1:24:37: Again, I think that my cynicism is a little bit... I didn't say it very well to explain what I mean, which is just that I was attempting to echo what was said earlier that I think the depth of inequality in America is not an unknown fact. And so I absolutely think there are places to intervene in policy for wealth, and I absolutely support that. So, an amazing example, which we're just talking about last night was that an early draft at the Republican tax bill proposed getting rid of the mortgage tax benefit for second homes and capping the mortgage deduction on first homes, at $500,000 rather than a million as is present.

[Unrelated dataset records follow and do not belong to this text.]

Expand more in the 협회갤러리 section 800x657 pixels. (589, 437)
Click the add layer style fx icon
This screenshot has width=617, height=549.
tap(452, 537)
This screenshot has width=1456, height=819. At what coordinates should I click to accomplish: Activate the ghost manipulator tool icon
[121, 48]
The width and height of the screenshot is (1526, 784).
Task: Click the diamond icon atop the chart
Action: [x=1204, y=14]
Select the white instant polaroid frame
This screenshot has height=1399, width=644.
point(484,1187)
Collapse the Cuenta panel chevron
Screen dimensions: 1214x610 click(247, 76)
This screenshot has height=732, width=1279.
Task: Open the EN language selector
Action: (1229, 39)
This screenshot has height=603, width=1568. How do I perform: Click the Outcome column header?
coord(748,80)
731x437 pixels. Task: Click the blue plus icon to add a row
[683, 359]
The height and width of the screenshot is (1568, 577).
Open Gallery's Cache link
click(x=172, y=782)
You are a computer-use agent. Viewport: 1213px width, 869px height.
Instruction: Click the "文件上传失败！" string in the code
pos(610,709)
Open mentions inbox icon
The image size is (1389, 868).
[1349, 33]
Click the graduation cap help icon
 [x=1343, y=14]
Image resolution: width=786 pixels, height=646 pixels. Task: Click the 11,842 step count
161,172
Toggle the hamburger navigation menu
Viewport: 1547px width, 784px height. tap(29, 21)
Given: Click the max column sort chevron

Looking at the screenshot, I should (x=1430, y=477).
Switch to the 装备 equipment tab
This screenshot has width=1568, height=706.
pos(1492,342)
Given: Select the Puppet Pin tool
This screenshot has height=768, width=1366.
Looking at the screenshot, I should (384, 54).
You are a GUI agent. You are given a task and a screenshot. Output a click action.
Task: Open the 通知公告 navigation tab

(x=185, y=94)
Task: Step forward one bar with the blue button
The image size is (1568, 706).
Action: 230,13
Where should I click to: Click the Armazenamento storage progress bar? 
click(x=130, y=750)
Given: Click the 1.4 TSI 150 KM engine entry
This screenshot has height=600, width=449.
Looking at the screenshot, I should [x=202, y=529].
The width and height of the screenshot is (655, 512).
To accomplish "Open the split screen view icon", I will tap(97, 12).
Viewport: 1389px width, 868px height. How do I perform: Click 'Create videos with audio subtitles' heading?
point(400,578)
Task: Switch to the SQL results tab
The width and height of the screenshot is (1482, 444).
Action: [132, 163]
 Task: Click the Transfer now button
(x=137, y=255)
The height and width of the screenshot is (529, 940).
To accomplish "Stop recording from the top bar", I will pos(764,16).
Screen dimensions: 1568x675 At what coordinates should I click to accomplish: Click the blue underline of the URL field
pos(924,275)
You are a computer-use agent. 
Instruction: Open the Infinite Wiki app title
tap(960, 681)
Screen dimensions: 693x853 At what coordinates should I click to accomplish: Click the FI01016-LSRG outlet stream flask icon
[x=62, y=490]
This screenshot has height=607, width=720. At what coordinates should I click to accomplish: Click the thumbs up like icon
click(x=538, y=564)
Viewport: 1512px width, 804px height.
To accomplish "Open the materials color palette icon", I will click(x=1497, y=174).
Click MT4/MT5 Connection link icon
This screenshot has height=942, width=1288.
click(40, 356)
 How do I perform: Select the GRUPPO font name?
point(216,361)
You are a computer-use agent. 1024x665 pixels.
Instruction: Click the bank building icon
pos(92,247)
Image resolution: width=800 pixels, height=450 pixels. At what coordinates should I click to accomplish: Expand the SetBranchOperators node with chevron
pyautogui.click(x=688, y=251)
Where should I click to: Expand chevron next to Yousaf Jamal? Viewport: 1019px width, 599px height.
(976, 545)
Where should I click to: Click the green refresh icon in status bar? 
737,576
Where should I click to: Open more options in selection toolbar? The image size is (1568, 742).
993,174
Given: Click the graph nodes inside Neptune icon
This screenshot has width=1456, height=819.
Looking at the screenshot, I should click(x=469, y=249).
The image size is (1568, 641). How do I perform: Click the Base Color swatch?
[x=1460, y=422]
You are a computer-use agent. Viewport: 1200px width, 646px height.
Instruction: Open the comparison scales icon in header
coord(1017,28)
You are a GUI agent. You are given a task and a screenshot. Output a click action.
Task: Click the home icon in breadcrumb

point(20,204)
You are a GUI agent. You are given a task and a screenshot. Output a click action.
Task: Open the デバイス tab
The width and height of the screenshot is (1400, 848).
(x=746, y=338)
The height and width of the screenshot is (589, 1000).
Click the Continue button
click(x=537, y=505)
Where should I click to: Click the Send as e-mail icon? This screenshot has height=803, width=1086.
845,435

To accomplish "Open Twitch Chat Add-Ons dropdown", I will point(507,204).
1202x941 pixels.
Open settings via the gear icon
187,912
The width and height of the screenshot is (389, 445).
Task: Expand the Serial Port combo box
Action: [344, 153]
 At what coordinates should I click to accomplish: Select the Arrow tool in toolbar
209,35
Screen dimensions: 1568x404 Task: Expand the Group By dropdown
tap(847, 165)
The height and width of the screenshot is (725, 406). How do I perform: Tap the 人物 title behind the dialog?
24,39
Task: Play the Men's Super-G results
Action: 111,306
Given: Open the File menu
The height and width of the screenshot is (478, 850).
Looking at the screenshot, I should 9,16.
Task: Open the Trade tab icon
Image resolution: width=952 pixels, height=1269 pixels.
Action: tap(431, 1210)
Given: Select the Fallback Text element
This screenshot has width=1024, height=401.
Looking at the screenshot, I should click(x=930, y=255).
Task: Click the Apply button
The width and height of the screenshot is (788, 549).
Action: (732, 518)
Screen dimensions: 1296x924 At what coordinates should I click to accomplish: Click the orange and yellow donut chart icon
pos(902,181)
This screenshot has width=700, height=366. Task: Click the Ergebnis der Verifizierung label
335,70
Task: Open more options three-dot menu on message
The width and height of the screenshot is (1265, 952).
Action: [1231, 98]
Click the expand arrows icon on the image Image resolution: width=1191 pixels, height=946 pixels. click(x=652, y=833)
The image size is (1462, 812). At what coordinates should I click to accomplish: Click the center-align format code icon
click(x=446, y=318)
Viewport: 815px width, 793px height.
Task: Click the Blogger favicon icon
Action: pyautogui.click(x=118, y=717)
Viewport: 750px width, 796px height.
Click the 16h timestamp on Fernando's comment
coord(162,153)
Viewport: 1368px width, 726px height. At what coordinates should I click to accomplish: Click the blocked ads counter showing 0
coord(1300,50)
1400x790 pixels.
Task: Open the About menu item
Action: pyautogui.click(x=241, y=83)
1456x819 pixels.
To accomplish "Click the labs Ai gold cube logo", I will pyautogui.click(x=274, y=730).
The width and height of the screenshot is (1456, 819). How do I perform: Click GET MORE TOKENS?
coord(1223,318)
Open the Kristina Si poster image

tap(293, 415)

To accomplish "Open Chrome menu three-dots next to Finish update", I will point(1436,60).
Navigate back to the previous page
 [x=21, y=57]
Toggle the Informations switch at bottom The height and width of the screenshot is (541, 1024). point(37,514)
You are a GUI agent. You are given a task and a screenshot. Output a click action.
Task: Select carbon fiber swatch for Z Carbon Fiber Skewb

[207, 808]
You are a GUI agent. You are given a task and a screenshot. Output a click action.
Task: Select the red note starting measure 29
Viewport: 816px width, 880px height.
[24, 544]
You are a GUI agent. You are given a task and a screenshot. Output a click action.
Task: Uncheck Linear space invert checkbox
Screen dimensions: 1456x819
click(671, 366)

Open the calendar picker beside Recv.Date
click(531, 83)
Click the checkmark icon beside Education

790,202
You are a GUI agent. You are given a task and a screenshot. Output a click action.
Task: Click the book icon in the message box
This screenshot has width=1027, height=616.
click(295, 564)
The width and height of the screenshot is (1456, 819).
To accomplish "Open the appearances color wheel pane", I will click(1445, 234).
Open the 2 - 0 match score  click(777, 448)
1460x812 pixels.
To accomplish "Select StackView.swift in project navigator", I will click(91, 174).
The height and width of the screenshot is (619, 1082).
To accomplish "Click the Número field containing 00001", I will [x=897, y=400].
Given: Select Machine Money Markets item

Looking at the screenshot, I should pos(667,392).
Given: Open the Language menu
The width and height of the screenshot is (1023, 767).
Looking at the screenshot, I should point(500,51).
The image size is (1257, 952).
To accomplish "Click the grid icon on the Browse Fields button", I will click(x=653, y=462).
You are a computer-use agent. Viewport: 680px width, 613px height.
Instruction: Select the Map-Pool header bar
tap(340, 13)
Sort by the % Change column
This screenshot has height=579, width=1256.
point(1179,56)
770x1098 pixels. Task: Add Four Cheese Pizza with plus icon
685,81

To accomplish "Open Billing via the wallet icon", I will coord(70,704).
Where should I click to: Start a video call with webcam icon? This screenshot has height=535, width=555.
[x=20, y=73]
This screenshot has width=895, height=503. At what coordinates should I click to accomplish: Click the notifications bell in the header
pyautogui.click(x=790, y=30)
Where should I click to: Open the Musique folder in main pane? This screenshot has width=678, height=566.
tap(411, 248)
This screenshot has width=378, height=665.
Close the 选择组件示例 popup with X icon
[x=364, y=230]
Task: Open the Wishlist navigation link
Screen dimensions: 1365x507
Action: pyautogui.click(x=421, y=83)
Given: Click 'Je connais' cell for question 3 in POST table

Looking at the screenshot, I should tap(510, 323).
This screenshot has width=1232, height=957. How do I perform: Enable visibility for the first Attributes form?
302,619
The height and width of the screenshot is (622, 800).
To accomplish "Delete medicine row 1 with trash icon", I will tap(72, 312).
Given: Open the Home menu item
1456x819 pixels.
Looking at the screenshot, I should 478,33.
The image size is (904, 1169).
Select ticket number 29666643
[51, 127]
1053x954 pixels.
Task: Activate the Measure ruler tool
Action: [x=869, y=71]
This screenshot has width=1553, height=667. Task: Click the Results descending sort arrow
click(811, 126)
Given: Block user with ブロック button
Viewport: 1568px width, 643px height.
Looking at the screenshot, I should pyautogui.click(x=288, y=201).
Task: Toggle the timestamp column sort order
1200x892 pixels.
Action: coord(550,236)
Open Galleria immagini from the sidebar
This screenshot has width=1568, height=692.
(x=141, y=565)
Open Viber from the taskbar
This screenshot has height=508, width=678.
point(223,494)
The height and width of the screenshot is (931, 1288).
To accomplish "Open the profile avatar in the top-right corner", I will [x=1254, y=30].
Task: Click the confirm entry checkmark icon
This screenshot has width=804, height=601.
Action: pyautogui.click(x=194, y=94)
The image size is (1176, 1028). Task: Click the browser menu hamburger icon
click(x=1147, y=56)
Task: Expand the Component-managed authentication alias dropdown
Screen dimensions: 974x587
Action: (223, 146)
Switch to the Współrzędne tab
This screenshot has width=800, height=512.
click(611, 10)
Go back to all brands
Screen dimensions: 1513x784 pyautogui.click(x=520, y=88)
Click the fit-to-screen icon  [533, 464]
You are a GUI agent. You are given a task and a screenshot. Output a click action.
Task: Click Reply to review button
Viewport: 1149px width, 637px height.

1:25:21: Well, that's a sort of interesting, redistributive, progressive idea to be in the draft for the Republican tax plan. I don't think that's gonna be what's in the final version, but absolutely I think we can advocate on policies like that. That'd be one really important way to intervene. So, again, all I'm saying is I don't think my research's saying, "Hey, who your parents are really matters" is the fact that's missing from our policy discussions. I think we need different kinds of conversations and again back to Maria's point, I think when scholars come in and say, "Hey, you probably haven't thought of the right... My brilliant scholarship yet," I think that can be counterproductive and we may need to shift a little bit to say, "I work with Big Survey Data about general patterns in the population." That may not be the relevant way to get into the weeds and talk with policymakers about whether we can shift that deduction from a million to $500,000.

1:26:17: I think that's all of our time for our session. So will you please thank our panel members.